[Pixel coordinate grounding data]
§ §
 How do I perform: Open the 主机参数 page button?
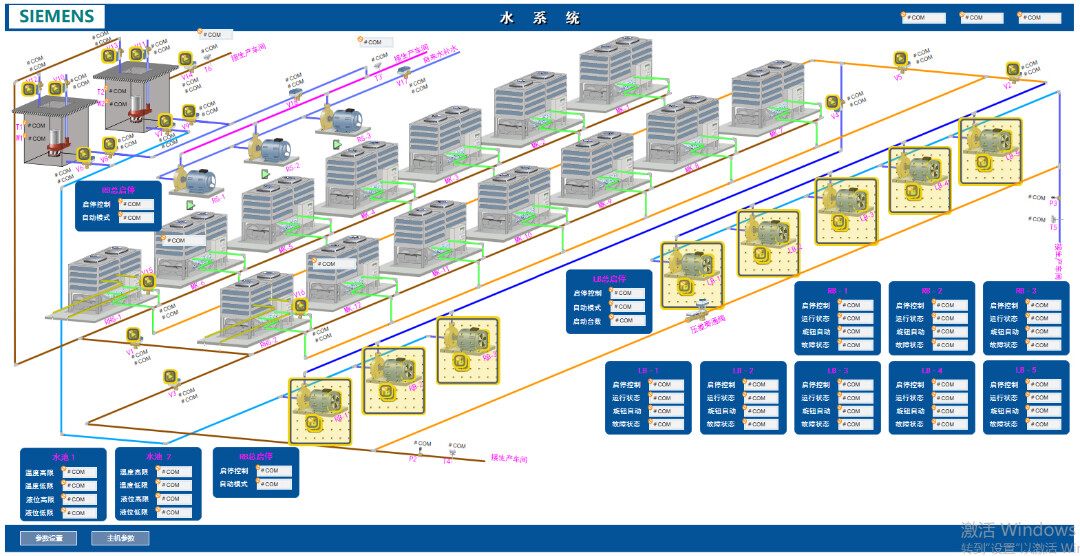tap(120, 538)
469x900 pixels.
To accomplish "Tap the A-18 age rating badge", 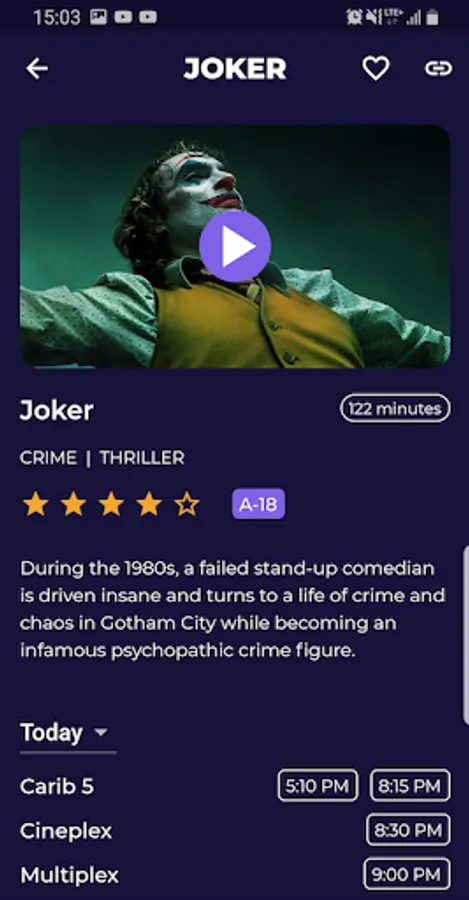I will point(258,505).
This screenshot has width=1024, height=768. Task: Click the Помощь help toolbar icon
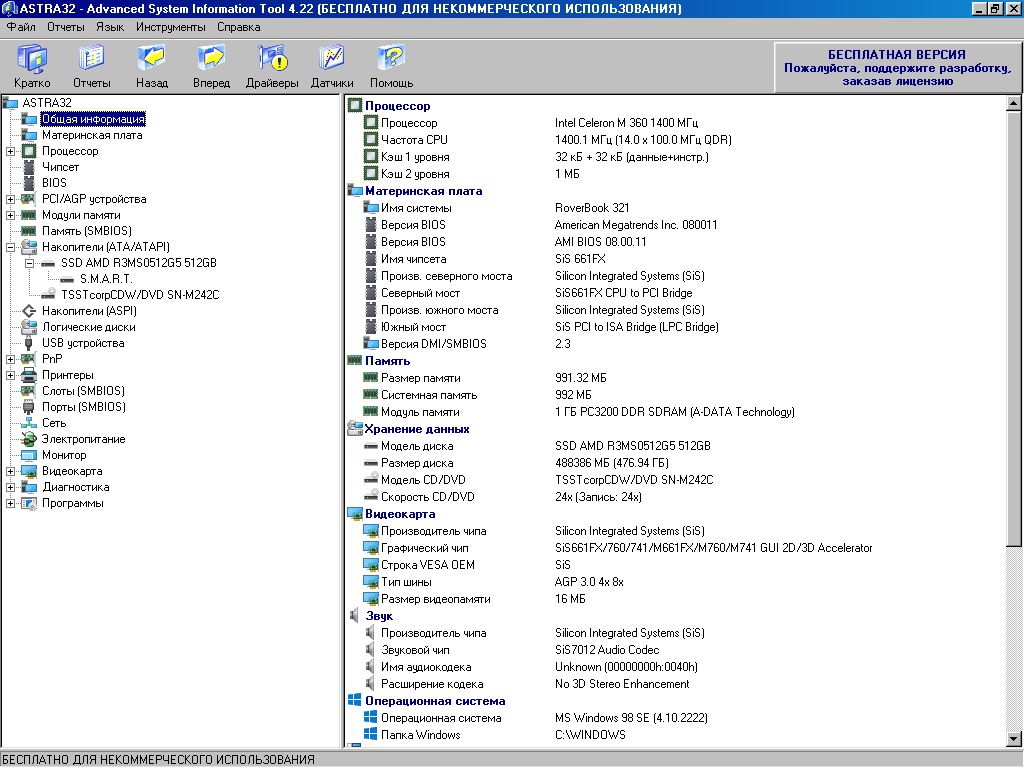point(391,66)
§ §
**Work instructions**
From the line containing "This screenshot has" through the end of the entries, quote each line exactly and nothing else, excluding all pictures.

**Exercise output**
This screenshot has width=1024, height=768. Task: Click the Помощь help toolbar icon
point(391,66)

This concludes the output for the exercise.